Modification of Calgary score in syncope and epilepsy diagnosis

Calgary score contains nine questions, Q1–Q6 are predictive of epilepsy, and Q7–Q9 are predictive of syncope. In present study, modification of Calgary score was made according to clinical features and characteristics of children, that was modified Q3 “Loss of consciousness with emotional stress?” to Q3′ “Loss of consciousness during sleeping?”. The modification was based on following reasons: (1) mental stimulation and stress were commonly seen in syncope and hysteria [31]. Studies showed that occurrence and recurrence of seizures were less associated with mental factors [32, 33]. In the present study, positive response of Q3 has no significant difference between epilepsy and NMS, suggesting less significance of the query in differentiating epilepsy from syncope. (2) Mental stimulation and mental stress is indistinct, especially for younger individuals. It is very difficult for children to evaluate the strength of mental stress. (3) Occurrence during sleep was a strong predictor for epilepsy [29], whereas NMS occurred during standing or posture changes. In the present study, positive rate of Q3′ was higher in seizures group than NMS group, indicating high predictive value of Q3′ in distinguishing epilepsy and syncope.
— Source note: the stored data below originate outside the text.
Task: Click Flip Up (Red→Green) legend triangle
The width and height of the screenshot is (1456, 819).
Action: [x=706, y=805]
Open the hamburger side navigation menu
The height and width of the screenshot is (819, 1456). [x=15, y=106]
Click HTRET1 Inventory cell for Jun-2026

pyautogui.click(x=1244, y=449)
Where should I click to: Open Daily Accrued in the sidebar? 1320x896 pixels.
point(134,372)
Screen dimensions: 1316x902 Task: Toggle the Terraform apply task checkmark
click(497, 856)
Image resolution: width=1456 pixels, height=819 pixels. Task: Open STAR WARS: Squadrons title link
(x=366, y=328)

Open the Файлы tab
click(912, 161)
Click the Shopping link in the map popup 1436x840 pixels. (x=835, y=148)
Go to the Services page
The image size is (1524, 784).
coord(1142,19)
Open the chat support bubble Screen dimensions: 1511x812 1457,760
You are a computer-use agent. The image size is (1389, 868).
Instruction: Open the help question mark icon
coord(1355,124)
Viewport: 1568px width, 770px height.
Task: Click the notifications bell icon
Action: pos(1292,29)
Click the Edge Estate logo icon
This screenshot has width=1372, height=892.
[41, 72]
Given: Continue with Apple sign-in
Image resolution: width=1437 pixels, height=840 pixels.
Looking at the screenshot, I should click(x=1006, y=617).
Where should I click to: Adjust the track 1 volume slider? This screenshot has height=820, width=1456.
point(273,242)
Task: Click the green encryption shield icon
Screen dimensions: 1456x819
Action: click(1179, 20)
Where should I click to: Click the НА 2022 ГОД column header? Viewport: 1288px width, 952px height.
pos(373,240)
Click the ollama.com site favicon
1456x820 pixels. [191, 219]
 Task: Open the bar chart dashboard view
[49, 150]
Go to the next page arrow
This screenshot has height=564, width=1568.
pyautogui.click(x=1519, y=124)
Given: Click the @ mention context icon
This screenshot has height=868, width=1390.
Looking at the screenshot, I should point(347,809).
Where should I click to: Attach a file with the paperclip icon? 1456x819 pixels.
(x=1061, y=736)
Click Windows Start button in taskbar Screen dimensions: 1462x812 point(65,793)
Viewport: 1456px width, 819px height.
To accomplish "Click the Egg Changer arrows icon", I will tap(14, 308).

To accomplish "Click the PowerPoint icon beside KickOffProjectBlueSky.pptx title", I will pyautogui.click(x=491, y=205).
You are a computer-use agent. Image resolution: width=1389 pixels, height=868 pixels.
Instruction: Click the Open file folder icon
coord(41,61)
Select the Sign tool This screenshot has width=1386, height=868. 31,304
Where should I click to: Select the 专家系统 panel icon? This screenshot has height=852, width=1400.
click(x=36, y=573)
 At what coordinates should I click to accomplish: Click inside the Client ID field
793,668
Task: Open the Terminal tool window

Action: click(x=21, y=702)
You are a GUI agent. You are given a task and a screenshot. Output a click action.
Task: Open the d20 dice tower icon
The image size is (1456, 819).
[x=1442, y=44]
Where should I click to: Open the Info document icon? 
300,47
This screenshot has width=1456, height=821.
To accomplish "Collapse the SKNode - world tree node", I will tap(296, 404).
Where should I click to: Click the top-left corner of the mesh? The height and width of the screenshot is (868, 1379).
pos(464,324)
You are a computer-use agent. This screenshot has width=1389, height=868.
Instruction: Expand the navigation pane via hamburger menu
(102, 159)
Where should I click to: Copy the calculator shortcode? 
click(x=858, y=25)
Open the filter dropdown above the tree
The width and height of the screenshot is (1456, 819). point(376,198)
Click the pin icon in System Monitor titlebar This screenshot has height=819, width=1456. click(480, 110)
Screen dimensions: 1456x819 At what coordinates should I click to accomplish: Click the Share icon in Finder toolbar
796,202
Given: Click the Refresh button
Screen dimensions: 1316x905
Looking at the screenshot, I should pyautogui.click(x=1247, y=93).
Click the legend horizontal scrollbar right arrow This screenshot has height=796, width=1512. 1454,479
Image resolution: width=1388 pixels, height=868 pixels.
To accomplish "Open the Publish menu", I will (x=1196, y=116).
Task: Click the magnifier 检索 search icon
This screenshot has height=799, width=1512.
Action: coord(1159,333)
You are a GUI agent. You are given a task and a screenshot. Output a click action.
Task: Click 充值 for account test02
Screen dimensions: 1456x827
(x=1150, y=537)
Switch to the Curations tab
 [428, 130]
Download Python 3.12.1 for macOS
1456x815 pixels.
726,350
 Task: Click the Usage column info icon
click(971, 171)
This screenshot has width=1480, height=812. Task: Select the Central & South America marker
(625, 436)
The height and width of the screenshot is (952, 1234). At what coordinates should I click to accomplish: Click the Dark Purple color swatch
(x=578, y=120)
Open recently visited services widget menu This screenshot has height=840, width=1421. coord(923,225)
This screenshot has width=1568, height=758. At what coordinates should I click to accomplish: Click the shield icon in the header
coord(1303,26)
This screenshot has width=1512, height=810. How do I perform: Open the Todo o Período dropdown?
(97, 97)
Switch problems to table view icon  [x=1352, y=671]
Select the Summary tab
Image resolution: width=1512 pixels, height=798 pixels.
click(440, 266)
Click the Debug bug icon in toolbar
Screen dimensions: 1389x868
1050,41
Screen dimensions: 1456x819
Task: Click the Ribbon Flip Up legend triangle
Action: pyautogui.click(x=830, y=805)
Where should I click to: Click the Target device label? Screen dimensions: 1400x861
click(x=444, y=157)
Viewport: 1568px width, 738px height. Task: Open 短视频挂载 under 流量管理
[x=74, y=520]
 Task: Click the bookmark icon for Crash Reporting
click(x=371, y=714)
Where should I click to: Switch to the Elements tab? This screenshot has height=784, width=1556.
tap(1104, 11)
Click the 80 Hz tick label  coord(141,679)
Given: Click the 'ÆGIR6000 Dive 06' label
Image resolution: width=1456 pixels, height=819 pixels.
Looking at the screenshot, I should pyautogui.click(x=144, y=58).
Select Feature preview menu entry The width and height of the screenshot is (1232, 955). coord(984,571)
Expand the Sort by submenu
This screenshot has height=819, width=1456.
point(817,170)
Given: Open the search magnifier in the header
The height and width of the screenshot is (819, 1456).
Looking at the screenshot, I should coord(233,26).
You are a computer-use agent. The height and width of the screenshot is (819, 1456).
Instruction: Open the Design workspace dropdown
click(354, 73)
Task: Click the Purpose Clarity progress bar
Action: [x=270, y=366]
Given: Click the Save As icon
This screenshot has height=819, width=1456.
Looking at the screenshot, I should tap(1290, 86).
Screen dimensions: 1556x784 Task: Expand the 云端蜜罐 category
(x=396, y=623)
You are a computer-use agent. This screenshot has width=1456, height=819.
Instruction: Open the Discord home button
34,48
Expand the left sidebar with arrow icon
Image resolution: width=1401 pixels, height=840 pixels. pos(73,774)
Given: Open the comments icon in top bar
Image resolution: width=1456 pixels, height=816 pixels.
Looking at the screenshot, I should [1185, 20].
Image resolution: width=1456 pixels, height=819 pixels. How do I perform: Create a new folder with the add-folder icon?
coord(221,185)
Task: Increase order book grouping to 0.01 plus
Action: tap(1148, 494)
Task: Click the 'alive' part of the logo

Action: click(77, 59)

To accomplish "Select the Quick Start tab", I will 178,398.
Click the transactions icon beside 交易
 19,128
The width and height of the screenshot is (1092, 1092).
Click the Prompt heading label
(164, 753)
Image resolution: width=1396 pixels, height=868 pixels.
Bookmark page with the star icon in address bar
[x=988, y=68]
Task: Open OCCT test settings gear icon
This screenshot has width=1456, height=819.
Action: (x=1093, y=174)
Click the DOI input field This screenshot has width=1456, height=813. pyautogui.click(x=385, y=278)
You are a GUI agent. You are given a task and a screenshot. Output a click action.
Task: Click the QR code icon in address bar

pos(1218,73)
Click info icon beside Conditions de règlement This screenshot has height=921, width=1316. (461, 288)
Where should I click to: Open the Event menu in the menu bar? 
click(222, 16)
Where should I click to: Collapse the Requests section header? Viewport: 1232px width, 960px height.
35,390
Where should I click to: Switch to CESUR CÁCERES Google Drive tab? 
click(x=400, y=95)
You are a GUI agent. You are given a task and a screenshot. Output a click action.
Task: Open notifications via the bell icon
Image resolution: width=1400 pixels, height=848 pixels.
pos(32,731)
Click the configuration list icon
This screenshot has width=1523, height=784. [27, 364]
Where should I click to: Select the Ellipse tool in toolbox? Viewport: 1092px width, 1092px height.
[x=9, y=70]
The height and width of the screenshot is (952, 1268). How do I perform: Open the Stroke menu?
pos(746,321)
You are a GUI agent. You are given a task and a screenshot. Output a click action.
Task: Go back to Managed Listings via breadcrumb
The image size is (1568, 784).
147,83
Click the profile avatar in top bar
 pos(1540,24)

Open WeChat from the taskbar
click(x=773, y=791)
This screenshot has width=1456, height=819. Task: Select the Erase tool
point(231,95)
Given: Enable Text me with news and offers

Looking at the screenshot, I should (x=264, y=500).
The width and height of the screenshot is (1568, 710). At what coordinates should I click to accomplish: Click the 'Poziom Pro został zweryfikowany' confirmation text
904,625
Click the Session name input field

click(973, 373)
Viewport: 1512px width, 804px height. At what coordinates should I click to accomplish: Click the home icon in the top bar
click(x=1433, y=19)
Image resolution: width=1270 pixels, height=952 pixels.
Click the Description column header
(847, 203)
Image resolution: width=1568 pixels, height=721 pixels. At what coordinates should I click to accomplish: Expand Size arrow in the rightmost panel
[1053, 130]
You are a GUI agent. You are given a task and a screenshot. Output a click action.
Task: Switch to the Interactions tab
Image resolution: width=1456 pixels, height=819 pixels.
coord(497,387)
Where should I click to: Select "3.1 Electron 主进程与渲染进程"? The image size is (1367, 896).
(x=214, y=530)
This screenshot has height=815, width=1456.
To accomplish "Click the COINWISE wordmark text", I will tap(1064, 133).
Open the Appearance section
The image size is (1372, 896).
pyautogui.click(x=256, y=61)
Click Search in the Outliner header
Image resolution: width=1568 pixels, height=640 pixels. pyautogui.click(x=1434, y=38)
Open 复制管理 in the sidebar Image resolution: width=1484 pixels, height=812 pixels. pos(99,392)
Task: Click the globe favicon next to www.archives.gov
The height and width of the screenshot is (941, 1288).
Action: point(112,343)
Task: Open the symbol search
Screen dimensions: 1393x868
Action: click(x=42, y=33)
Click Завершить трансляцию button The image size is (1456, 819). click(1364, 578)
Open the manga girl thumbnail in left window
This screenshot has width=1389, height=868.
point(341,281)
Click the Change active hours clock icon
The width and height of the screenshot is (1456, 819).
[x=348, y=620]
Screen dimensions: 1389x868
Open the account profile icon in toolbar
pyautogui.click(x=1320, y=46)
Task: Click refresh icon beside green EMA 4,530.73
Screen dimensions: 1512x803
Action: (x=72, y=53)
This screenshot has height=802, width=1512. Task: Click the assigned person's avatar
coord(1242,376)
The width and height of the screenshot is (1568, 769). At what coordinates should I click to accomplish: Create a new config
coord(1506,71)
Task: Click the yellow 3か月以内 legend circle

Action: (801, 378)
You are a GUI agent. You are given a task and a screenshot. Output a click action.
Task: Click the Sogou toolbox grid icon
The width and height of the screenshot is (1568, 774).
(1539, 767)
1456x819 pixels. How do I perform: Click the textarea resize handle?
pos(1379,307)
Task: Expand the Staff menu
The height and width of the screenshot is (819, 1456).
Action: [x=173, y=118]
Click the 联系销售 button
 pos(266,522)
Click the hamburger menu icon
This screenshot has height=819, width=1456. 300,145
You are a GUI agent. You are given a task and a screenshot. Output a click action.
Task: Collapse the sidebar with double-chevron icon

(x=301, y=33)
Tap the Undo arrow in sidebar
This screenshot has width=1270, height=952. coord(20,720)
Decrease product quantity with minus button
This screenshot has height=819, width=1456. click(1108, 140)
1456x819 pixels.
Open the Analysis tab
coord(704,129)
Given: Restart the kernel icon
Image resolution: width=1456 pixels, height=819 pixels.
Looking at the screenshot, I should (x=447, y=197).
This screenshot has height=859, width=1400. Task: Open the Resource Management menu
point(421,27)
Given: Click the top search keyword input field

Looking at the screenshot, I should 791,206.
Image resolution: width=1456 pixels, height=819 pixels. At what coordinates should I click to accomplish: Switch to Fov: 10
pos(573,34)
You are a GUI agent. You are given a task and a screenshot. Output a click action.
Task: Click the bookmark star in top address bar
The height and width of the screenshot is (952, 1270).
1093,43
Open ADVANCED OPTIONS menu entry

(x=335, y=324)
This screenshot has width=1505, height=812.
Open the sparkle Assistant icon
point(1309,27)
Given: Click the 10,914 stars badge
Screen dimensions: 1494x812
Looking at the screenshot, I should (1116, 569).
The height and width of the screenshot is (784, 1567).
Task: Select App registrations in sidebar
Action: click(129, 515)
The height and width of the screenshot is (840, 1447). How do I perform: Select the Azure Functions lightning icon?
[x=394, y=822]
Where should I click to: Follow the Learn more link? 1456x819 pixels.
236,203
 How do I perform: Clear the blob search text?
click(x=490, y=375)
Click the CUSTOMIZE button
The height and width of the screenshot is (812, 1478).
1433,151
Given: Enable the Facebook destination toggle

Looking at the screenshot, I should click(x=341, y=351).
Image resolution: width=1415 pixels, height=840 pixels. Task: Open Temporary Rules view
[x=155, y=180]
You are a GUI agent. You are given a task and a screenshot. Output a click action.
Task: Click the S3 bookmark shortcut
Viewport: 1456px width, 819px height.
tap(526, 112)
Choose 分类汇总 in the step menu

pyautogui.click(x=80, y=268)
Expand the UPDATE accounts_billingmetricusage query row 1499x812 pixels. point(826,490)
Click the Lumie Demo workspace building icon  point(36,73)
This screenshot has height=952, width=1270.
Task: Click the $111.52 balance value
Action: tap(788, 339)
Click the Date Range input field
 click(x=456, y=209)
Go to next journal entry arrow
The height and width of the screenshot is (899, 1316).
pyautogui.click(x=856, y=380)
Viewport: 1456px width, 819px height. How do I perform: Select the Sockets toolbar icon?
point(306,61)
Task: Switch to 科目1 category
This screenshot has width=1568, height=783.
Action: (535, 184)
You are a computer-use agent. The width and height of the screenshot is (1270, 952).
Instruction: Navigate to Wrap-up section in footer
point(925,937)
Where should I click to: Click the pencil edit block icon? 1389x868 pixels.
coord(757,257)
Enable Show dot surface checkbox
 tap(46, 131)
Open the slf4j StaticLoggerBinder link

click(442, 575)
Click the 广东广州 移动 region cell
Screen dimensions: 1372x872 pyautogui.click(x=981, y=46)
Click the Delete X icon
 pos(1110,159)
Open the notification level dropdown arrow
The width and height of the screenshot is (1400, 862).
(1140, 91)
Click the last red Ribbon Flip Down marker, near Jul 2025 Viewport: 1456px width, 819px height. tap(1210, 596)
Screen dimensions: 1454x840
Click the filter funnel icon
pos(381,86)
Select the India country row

Cutoff score of modified Calgary score

ROC curve was used to evaluate the sensitivity and specificity of Calgary score and modified Calgary score in predictive diagnosis of epilepsy and syncope. AUC of Calgary score was 0.980 (95 % CI 0.965–0.995). AUC of modified Calgary score was 0.984 (95 % CI 0.97–0.998). Both areas were higher than 0.9, and did not include 0.5, suggesting high predictive values. Both cutoff scores of Calgary score and modified Calgary score were 1, which were consistent with previous study in adults [19]. The sensitivity and specificity of Calgary score were 91.46 and 95.8 %, modified Calgary score were 92.68 and 96.64 %. Both questionnaires had high sensitivity and specificity, indicating good value of Calgary score and modified Calgary score in syncope and epilepsy differential diagnosis. When Q3 was modified to Q3′, there were no significances in sensitivity and specificity of modified Calgary score compared to Calgary score. However, considering its better performance in clinical practice and understandability for children and their parents, modified Calgary score would be recommended for differential diagnosis of syncope and epilepsy in children.

In conclusion, The Calgary score and modified Calgary score have high sensitivity and specificity in distinguishing NMS and epilepsy, and could be used to initial differential diagnosis between syncope and epilepsy in children.